Sam Ardi's Blog

Sebuah blog personal Sam Ardi

Filter, Blocking, dan Pornografi

Indonesia diguncang pornografi !, rasanya terlalu berlebihan jika kita memakai mindset itu, terlebih pasca hebohnya video mirip artis yang mengakibatkan Tifatul Sembiring menitahkan kepada Internet Service Provider (ISP) untuk melakukan “pencegahan” dengan melakukan pembatasan akses kepada website yang berbau dan mengandung muatan pornografi.
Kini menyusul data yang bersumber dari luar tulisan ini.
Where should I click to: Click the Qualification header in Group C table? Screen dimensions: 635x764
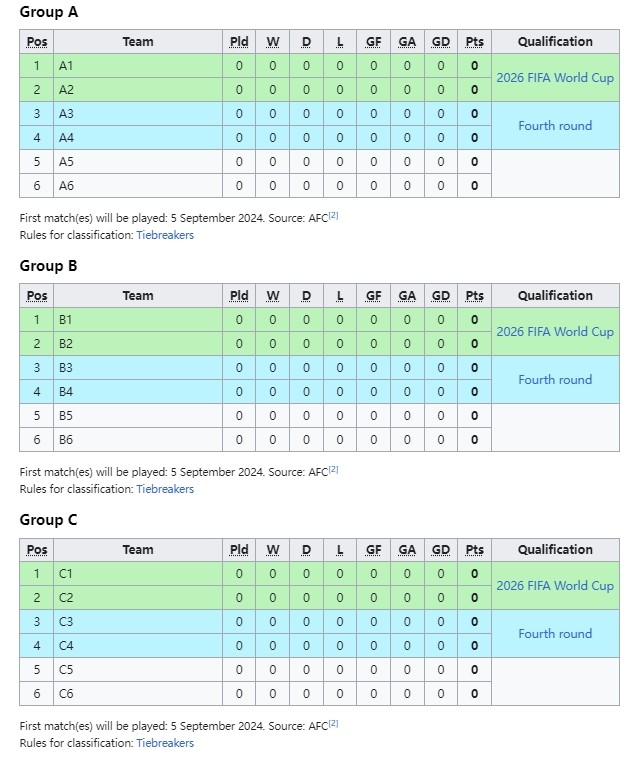coord(555,550)
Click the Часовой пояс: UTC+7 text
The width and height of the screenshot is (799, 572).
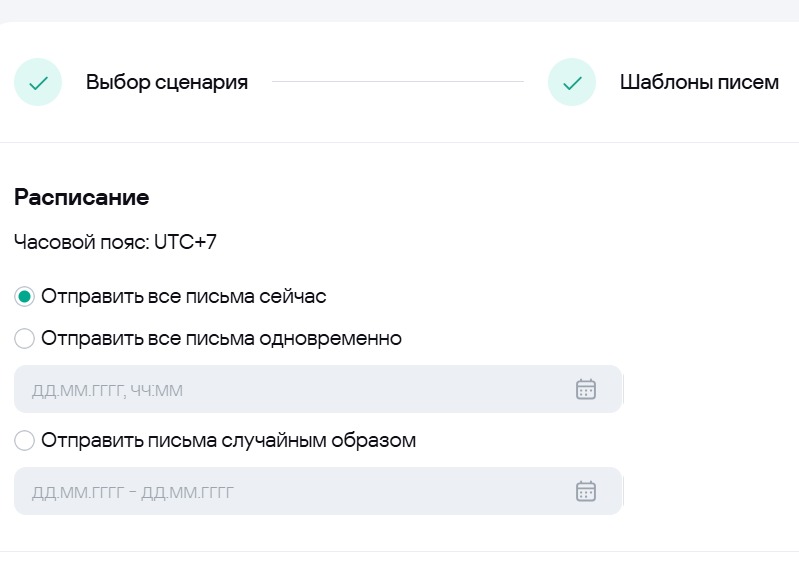(115, 242)
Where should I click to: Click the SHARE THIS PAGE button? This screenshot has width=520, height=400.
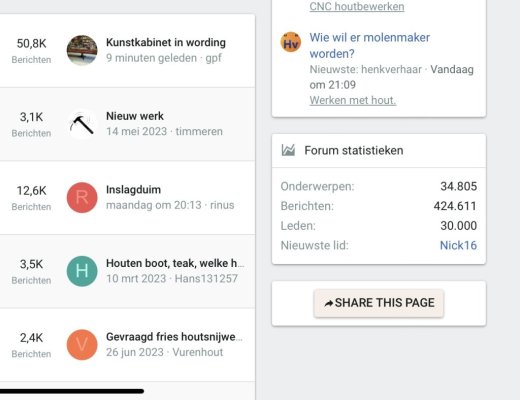click(x=379, y=303)
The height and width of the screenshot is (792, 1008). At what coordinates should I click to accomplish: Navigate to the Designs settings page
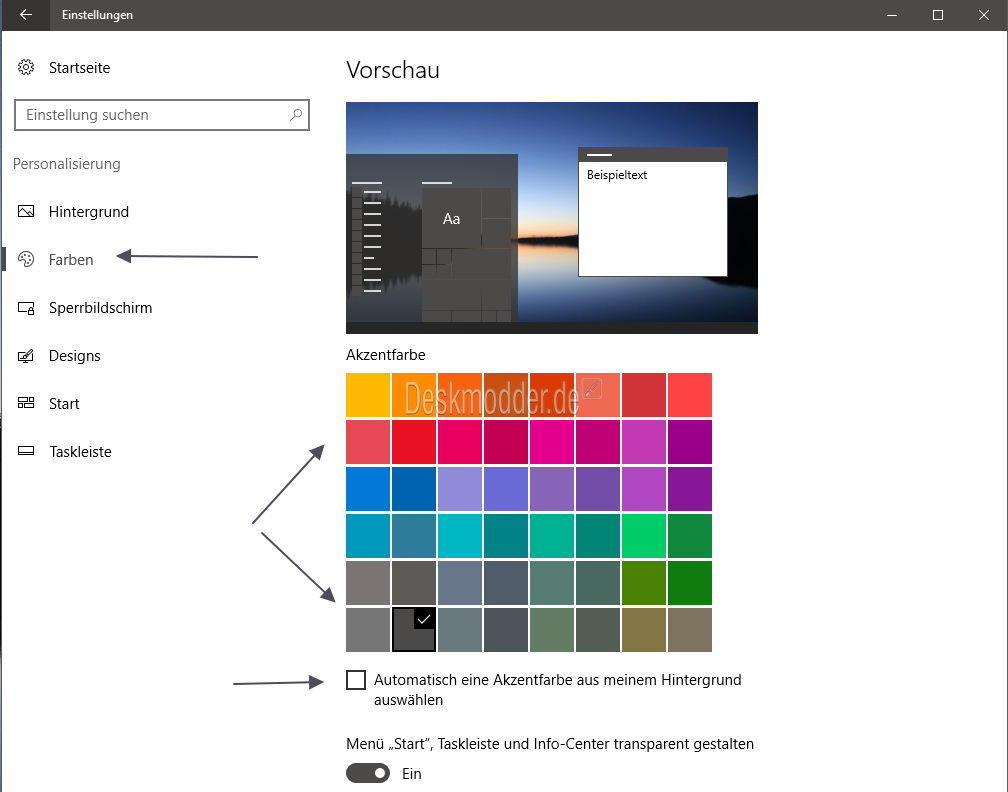point(76,355)

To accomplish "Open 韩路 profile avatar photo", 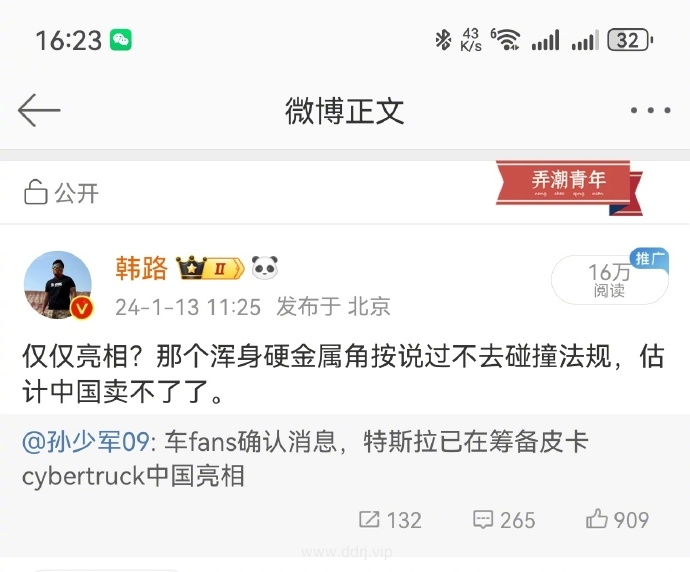I will pos(58,285).
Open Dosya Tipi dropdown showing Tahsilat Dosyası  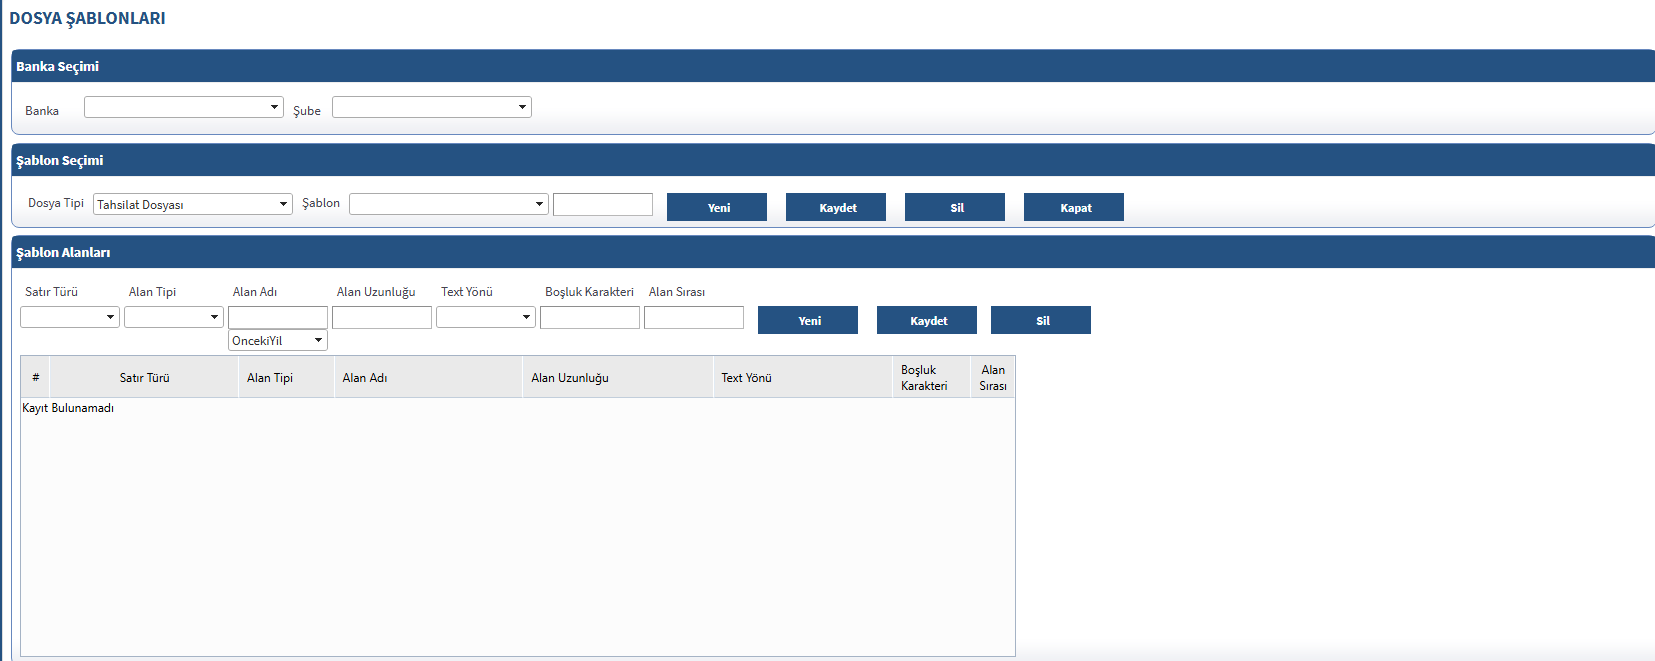pos(192,204)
Pro kontra terjadi masyarakat, ada yang mendukung sepenuhnya masalah itu dan ada pula yang menolaknya.

Kali ini saya tidak akan menyoroti berdasarkan analisis terhadap perundangan yang dipakai dasar melakukan hal itu, tapi lebih menyoroti apa yang terjadi dilapangan, mungkin pada artikel bagian kedua saya akan membahas hal tersebut. Curhatan saya ini jauh sebelum ramai masalah minta jatah kepada BlackBerry yang sedang ramai dibicarakan hari ini.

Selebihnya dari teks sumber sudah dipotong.